Which makes the Final Four a letdown. Don’t get me wrong; Florida deserves credit for its game plan, for its near perfect execution (the Gators scored 73 points on a Bruin defense that had not allowed more than 45 points in its two previous games). But considering the numerous barnburners of the first four rounds — the buzzer beaters, the excruciating finishes — the Final Four, the tournament’s Last Dance, was a ballet. The first four rounds were a passionate Rumba.

The star of the 2006 tournament was George Mason, from Fairfax, Va. Before the tourney, many people would have asked, “Oh, what team does he play for?” Now, it’s safe to say the nation knows that George Mason is, indeed, not a player, but a team full of talented ones.

On weekend one, the 11th-seeded Patriots upended two of last year’s Final Four teams (six seed Michigan State and three seed North Carolina). The next weekend, after easily handling Wichita State in the Washington, D.C. regional semifinals, George Mason, from the Colonial Athletic Association, a team that had never won a tournament game before its first round victory over the Spartans, took on the Dance’s top dogs: the Huskies of Connecticut.
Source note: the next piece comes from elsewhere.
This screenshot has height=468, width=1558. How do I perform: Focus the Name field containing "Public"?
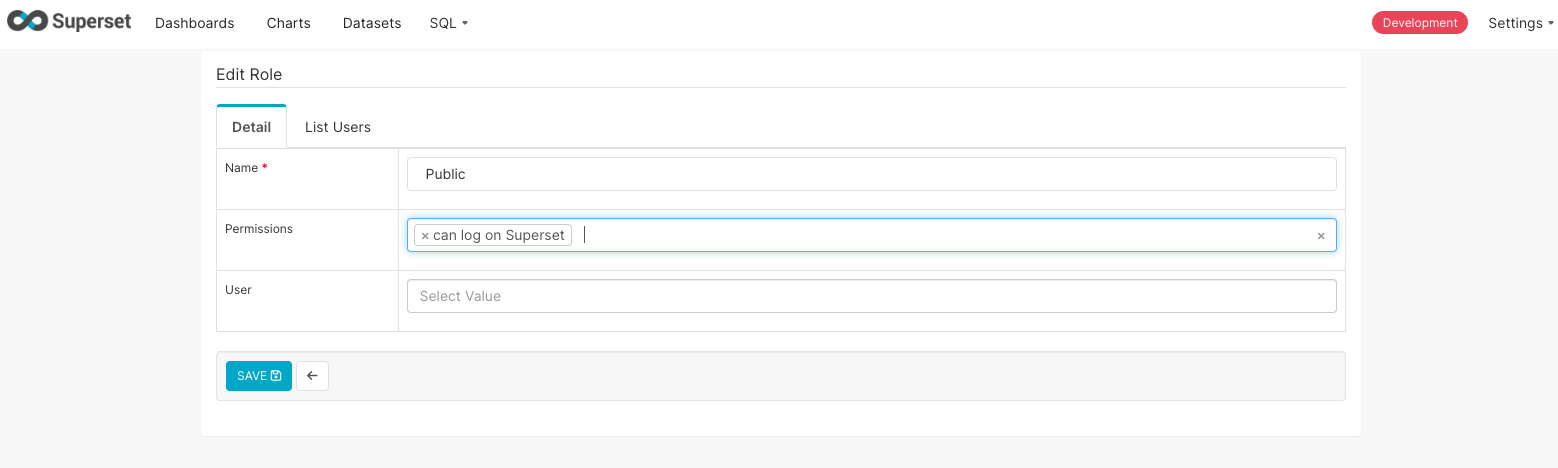870,174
In the Game of the Tournament, the Patriots rallied from nine points down at halftime to take the lead late in the second half, only to be caught by the Huskies as Denham Brown’s last-gasp lay-up attempt hung on the rim, tried its best to fall off, but trickled through the nylon to force overtime.

That’s when the Patriots showed their mettle. In the extra period, George Mason looked like the Big East squad, the team that had been in the national spotlight and ranked in the top five all season long. Connecticut looked like the mid-major that didn’t belong, Huskies with tails between their legs. Mason hung on to win, 86-84, and became the first 11 seed to make the Final Four since LSU in 1986.
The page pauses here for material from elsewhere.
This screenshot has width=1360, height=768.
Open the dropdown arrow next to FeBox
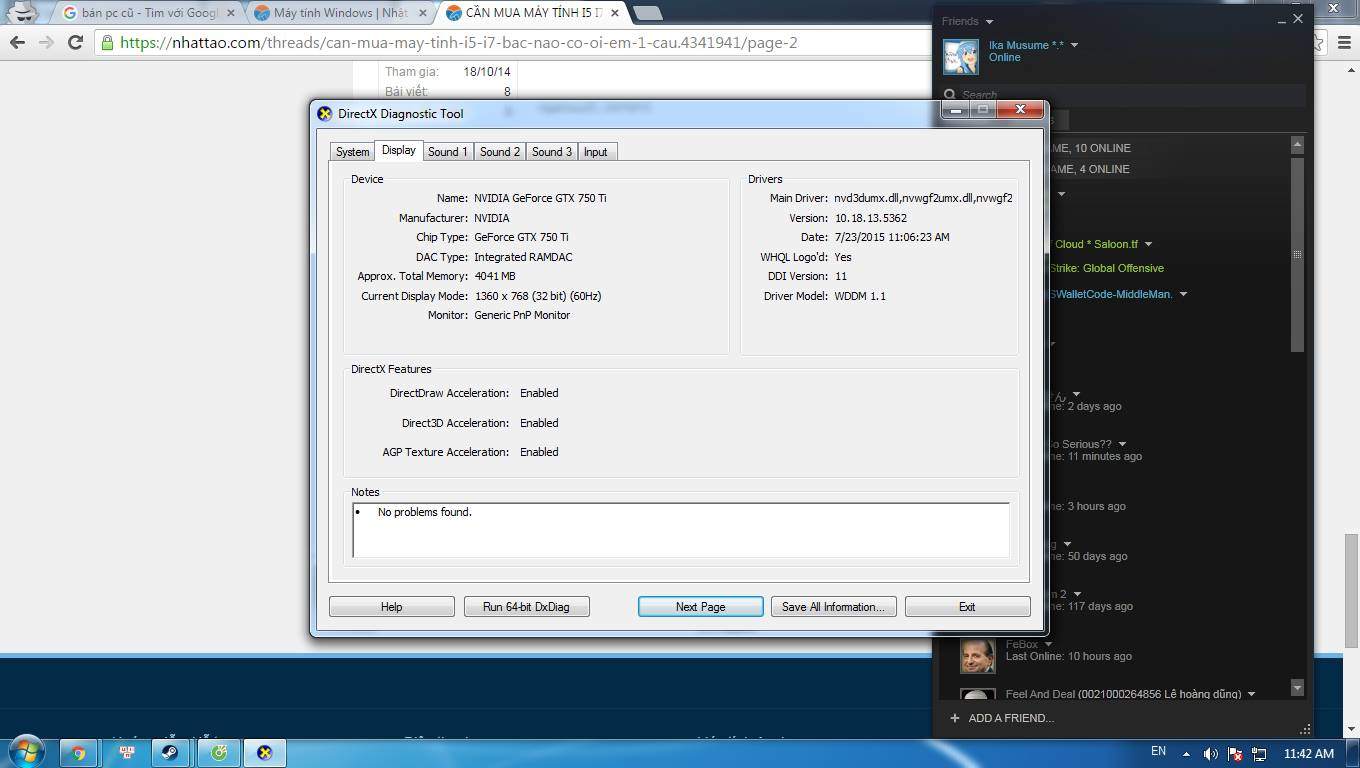[1048, 645]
The Patriots fell to Florida Saturday, but they had already made their presence felt as a legitimate national contender. Coach Jim Larranaga seemed to enjoy the ride more than anyone. Before the tournament began, he told his team to have more fun than any other team in the field of 64. There’s no question the Patriots did that.

Now, had George Mason beaten Florida and advanced to the title game, this tournament would stack up elsewhere in history. The same can be said of LSU. The Tigers had been impressive in coming out of the Atlanta regional, beating Duke and Texas, but in Indy, they failed to show up. If they had shown the Bruins their swagger, perhaps the Final Four would have been more indicative of the tourney’s March games

Alas, it was not. So many images — Tennessee’s Chris Lofton’s prayer from the corner being answered versus Winthrop on the tourney’s first day to prevent the two-seeded Volunteers from going down; 14 seed Northwestern State’s Jermaine Wallace hitting a step-back, fade away rainbow to secure the upset over three-seeded Iowa; Texas’ Kenton Paulino displaying the ice in his veins with a last-second 3 to lift his Longhorns over West Virginia after the Mountaineers’ Kevin Pittsnogle had just made a 3-bomb to tie it — made this March one of true madness.

If only the Final Four could have danced to a similar beat, the 2006 NCAA Tournament would have been the best ever — the maddest of the mad.